ECLI:NL:GHDHA:2023:2092

Gerechtshof Den Haag

Datum uitspraak
17 mei 2023
Publicatiedatum
3 november 2023
Zaaknummer
200.324.931/01
Instantie
Gerechtshof Den Haag
Type
Uitspraak
Rechtsgebied
Civiel recht; Insolventierecht
Procedures
  • Hoger beroep
Vindplaatsen
  • Rechtspraak.nl
AI samenvatting door LexboostAutomatisch gegenereerd

Vernietiging van faillietverklaring en beoordeling van betalingsonmacht

In deze zaak heeft het Gerechtshof Den Haag op 17 mei 2023 uitspraak gedaan in hoger beroep inzake de faillietverklaring van [appellant], die op 21 maart 2023 door de rechtbank Den Haag was uitgesproken. De rechtbank had mr. R.G.C. Veneman benoemd tot rechter-commissaris en mr. R.P.R. Nolten als curator aangesteld. [Appellant] heeft hoger beroep ingesteld tegen deze faillietverklaring, met het verzoek om deze te vernietigen. Tijdens de mondelinge behandeling op 16 mei 2023 is [appellant] verschenen, bijgestaan door zijn advocaat mr. G.T. Poot, en vergezeld van een schuldhulpverlener. De curator, vertegenwoordigd door mr. A.N. Jansen, was ook aanwezig, terwijl NQ Solutions B.V. niet is verschenen.

## GEGEVENSBLOK
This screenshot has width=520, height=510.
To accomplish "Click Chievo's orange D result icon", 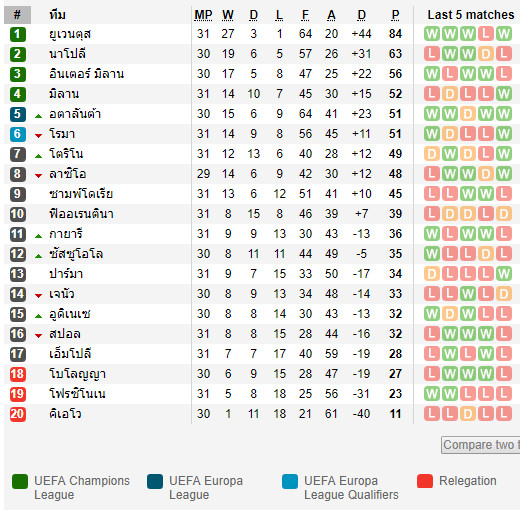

## OPDRACHTEN
**A)** Noem alle personen in het tekstfragment van wie de naam wordt voorafgegaan door "mr.", elk met de rol die het tekstfragment aan die persoon toekent.
**B)** Vat het tekstfragment samen in twee zinnen.

## UITWERKINGEN
**A)**
- mr. R.G.C. Veneman: rechter-commissaris
- mr. R.P.R. Nolten: curator
- mr. G.T. Poot: advocaat van [appellant]
- mr. A.N. Jansen: vertegenwoordiger van de curator

**B)** Het Gerechtshof Den Haag deed op 17 mei 2023 uitspraak in het hoger beroep dat [appellant] had ingesteld tegen zijn faillietverklaring, die de rechtbank Den Haag op 21 maart 2023 had uitgesproken, met het verzoek deze te vernietigen. Bij de mondelinge behandeling op 16 mei 2023 verschenen [appellant] met zijn advocaat en een schuldhulpverlener en de curator via een vertegenwoordiger, terwijl NQ Solutions B.V. niet verscheen.